When an individual passes away, he or she may have created a will that determines where his or her assets go after death. In the event that an individual dies without creating a will, state law determines who gets some or all assets remaining in that person’s estate. In most cases, assets are given to the deceased’s spouse or children. Assets may be given to other family members if the deceased had no children.
Even if a will is present, a spouse or children may still be entitled to a portion of an estate under state law. However, this may be avoided by putting assets into a trust or otherwise titling assets outside of the estate in a trust with named beneficiaries. Certain property such as retirement or bank accounts or life insurance policies may be passed down to a named beneficiary.

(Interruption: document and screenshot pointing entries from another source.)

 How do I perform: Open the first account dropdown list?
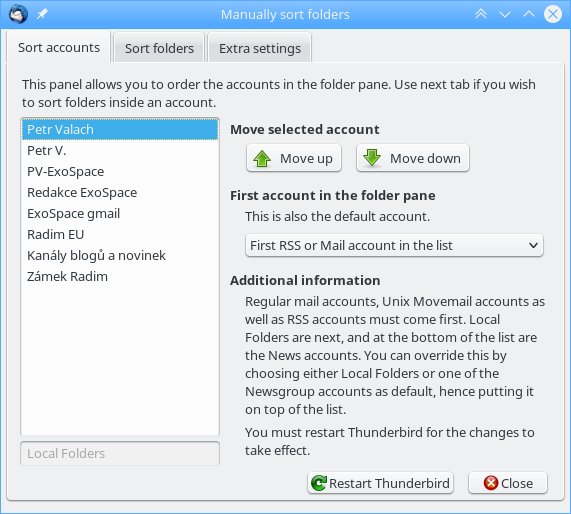point(394,246)
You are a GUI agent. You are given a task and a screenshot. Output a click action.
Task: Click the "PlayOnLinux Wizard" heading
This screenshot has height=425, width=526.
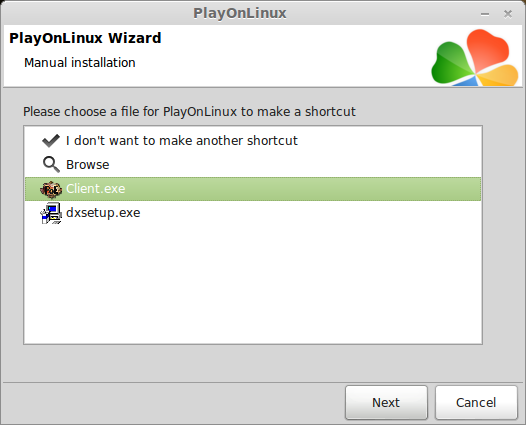click(85, 38)
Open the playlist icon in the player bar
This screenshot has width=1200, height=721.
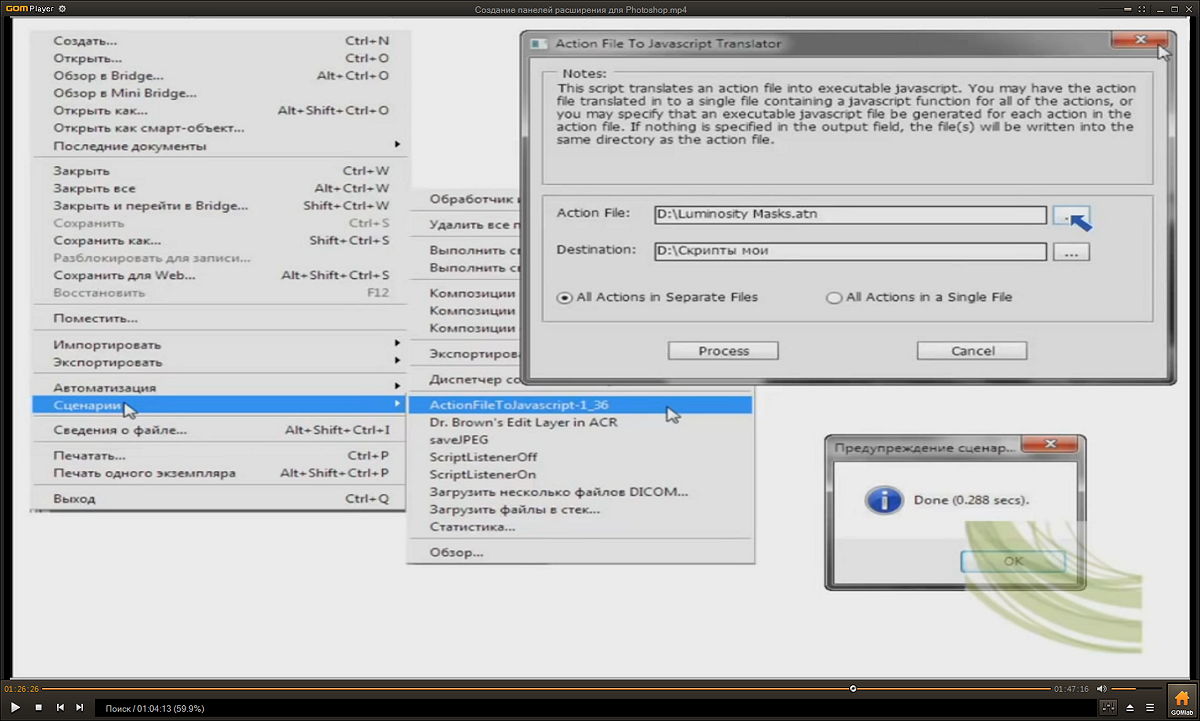(x=1149, y=708)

In addition to determining who may be entitled to portions of an estate, a will may also designate a guardian for minor children. This may decrease the odds that the children are supervised by the state if there is no other surviving parent. Finally, the will may provide for step-children, friends or others who would not benefit from assets within an estate without the presence of the will.
Talking to an attorney may make will planning easier and increase the odds that a will meets the needs of an individual. For instance, part of the plan could make money available for minor children. An attorney may be able to meet with an individual on a regular basis to ensure that a will that was created in the past is still representative of that person’s wishes. It may be a good idea to review estate planning documents after life events such as a marriage or divorce.